(YOUR ASSIGNMENT): If a line in the entries contains the word "Select", list it.

(INPUT DATA):

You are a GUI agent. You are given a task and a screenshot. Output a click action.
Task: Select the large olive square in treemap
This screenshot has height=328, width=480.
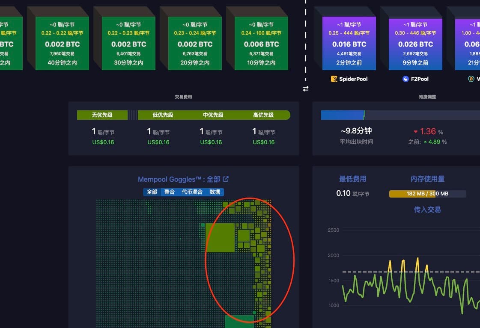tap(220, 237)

==

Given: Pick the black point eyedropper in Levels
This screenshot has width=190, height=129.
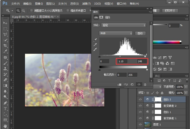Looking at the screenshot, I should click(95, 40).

--

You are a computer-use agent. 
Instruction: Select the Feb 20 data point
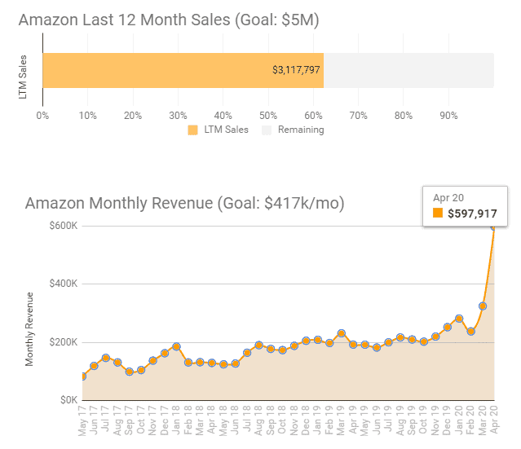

(WRITTEN ANSWER):
Task: Select the large olive square in treemap
Instruction: Select the Feb 20 data point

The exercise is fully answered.